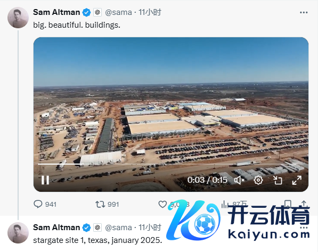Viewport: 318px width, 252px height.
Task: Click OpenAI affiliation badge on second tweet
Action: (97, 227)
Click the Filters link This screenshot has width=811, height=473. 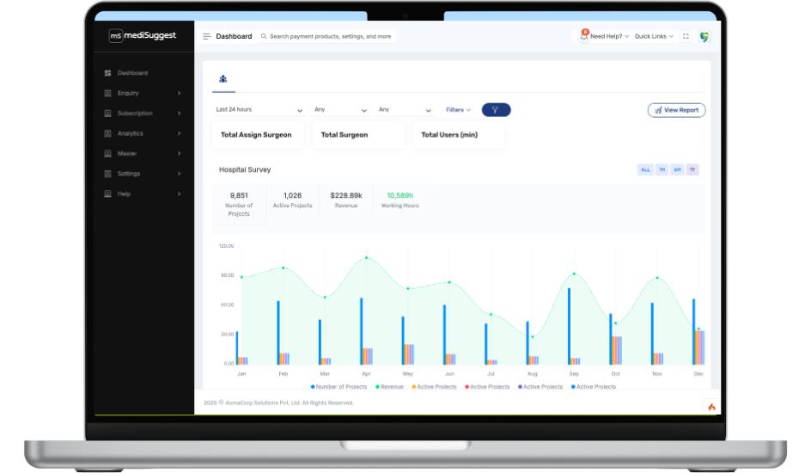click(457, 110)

+ + +

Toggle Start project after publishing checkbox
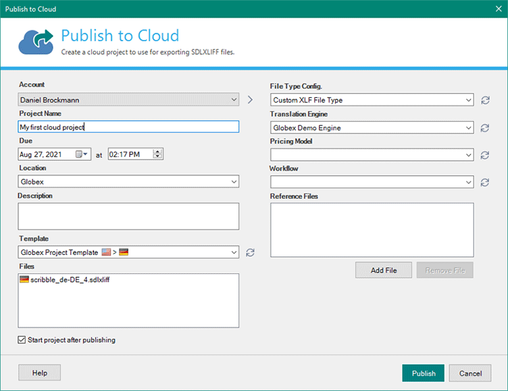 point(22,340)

+ + +

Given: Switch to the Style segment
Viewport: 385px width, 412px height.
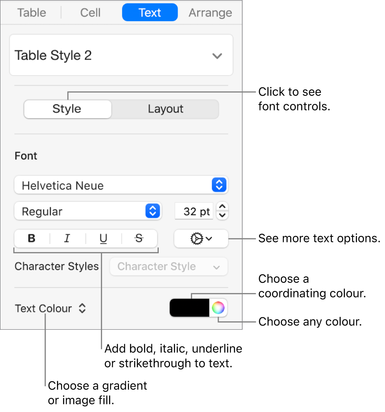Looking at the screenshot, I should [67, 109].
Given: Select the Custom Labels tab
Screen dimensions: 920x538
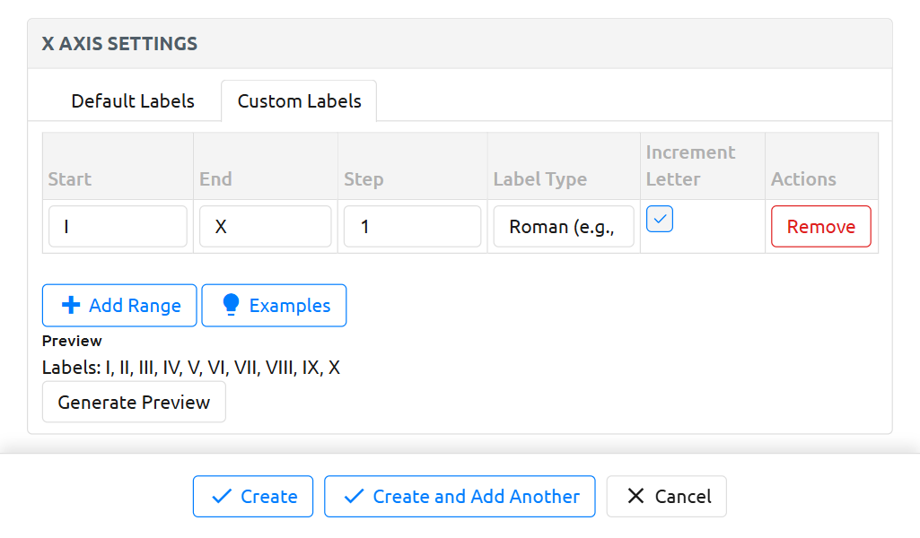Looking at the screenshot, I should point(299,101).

+ + +

• Requirement: Work through the records above line by line and count those that hold the string "Given". Give only the result.

• Solution for this task: 2